What you return should be the exact lines from the one with "Given: Select the 12.3% short-term debt slice" to the end of the records below, both included, and no pictures.

### Data under study:
▶

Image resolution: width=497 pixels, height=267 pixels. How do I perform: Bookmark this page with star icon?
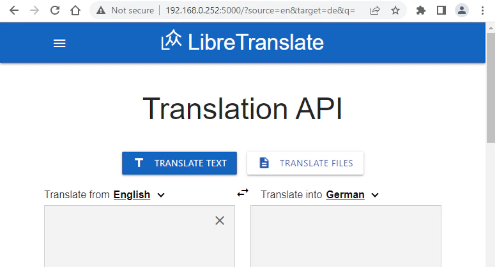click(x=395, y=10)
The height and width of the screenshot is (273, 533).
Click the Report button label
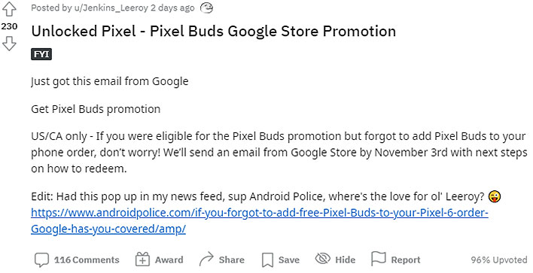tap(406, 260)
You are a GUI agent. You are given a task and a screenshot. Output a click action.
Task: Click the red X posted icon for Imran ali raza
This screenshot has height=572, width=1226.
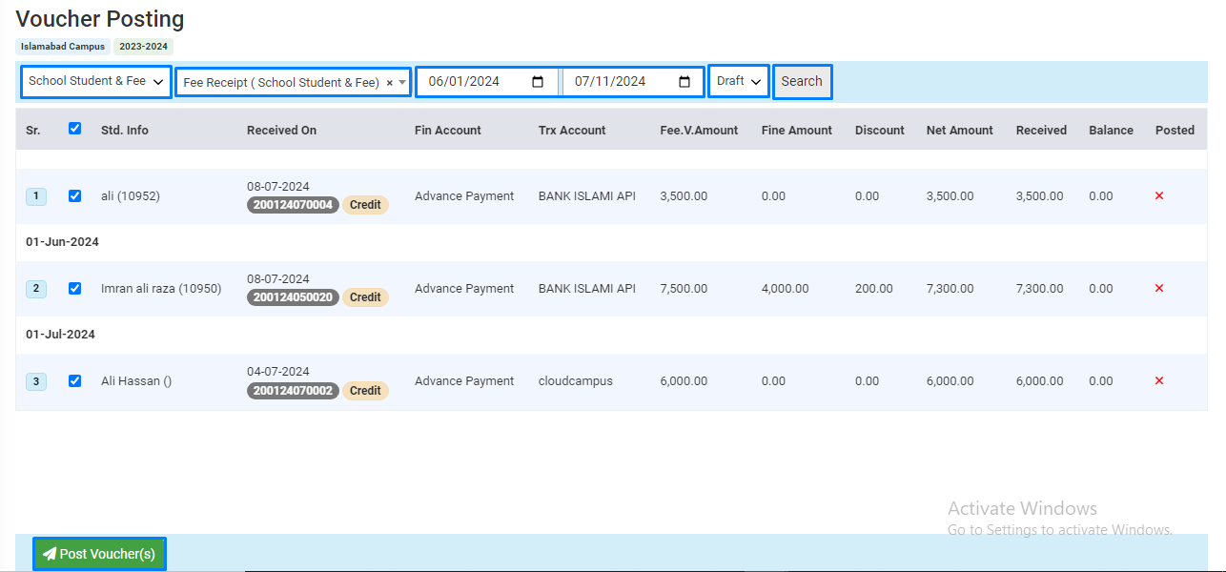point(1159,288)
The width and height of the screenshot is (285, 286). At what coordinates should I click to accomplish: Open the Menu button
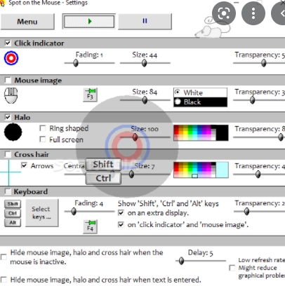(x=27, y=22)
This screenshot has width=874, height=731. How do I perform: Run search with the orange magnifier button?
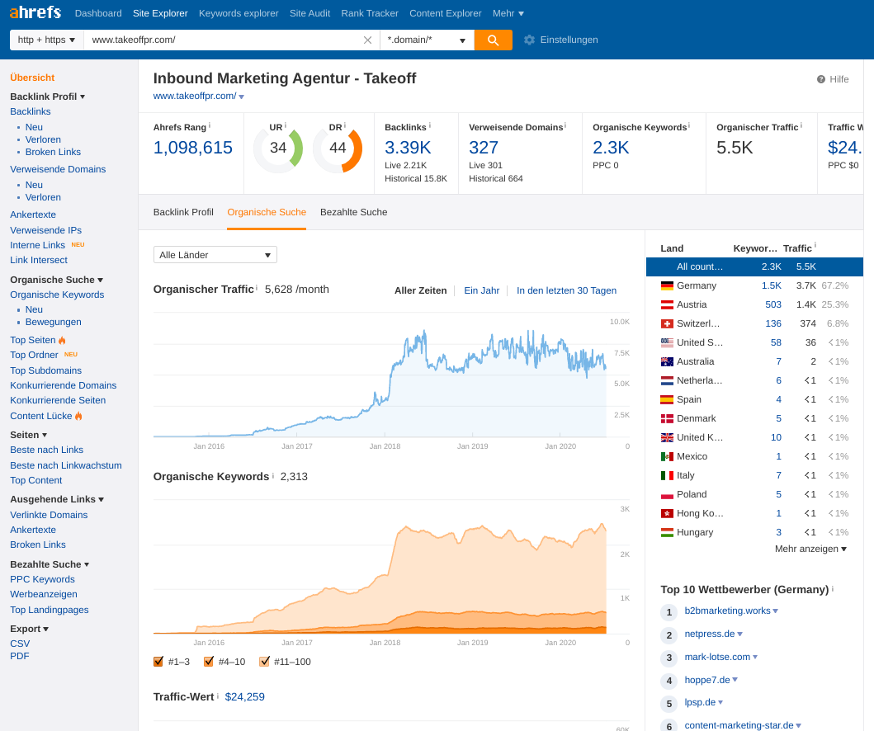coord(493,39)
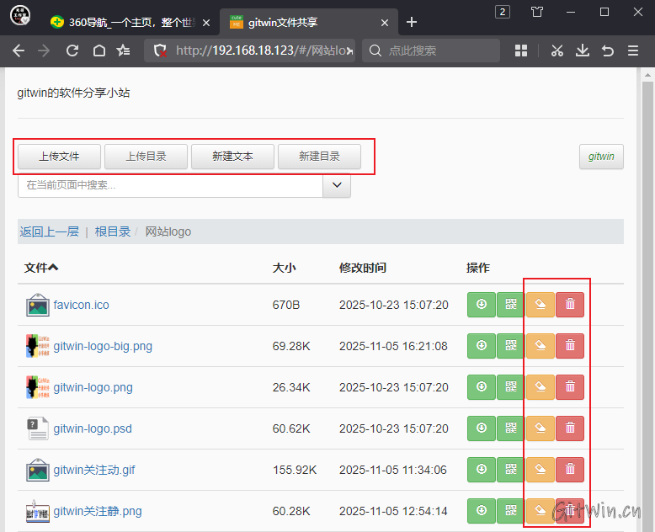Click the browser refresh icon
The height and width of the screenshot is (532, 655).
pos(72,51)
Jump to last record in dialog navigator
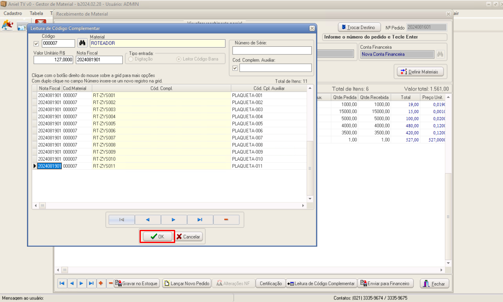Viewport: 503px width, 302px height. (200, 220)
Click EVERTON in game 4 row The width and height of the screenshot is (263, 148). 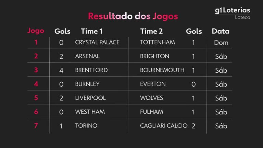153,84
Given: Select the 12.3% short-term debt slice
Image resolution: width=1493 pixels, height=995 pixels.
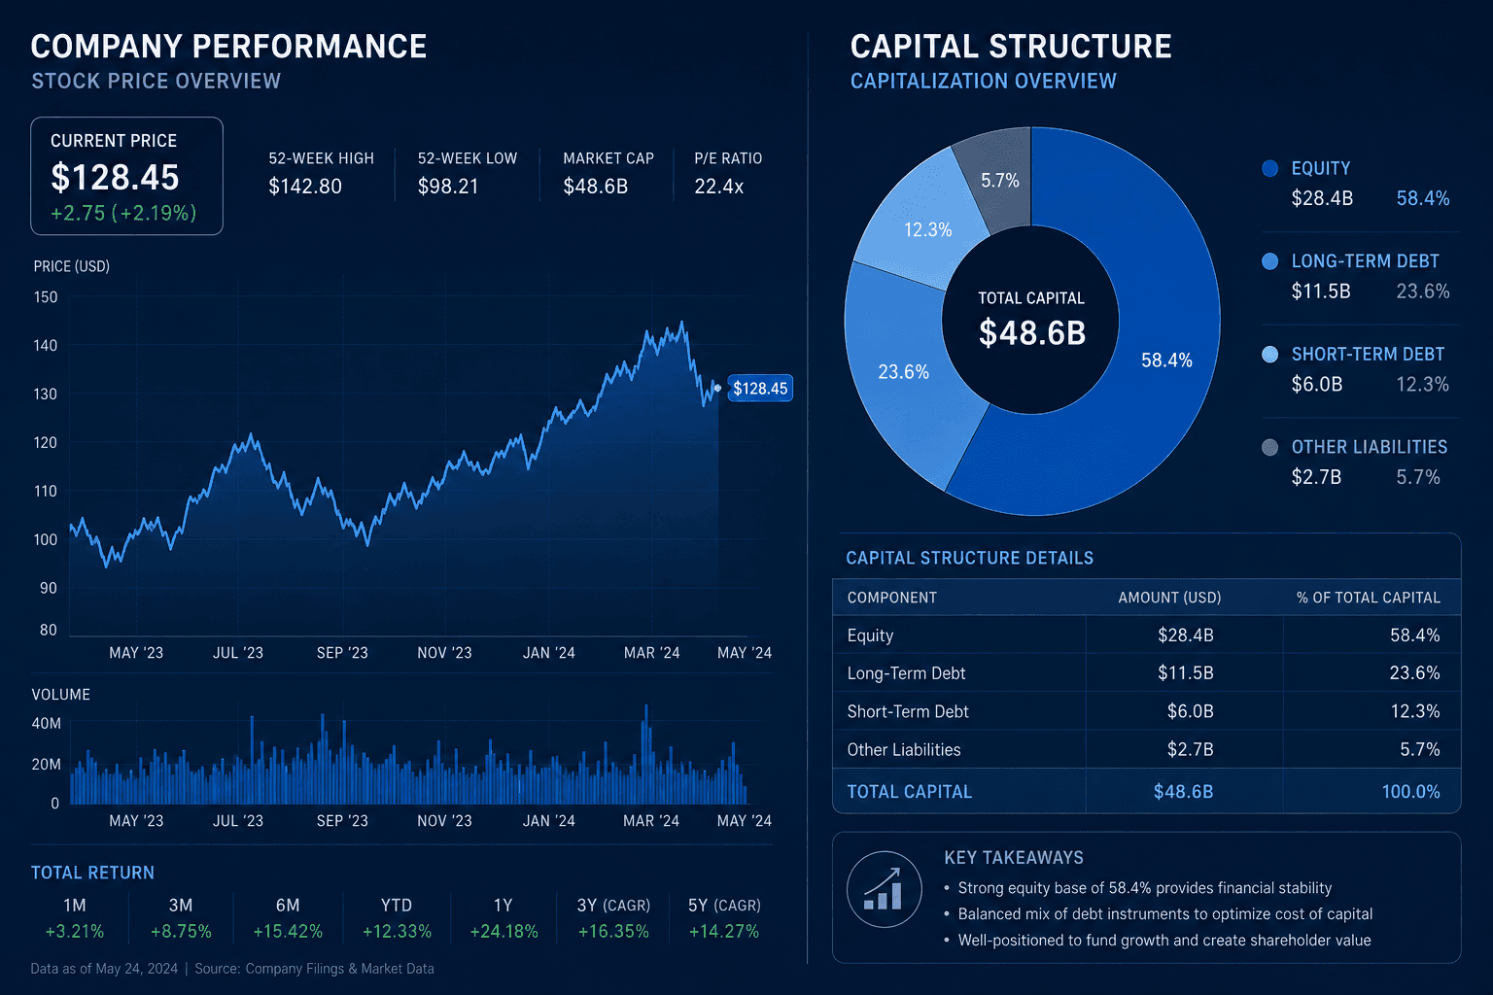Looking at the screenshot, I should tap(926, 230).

◀

### Answer for this exercise:
Given: Select the 12.3% short-term debt slice
Image resolution: width=1493 pixels, height=995 pixels.
Looking at the screenshot, I should tap(926, 230).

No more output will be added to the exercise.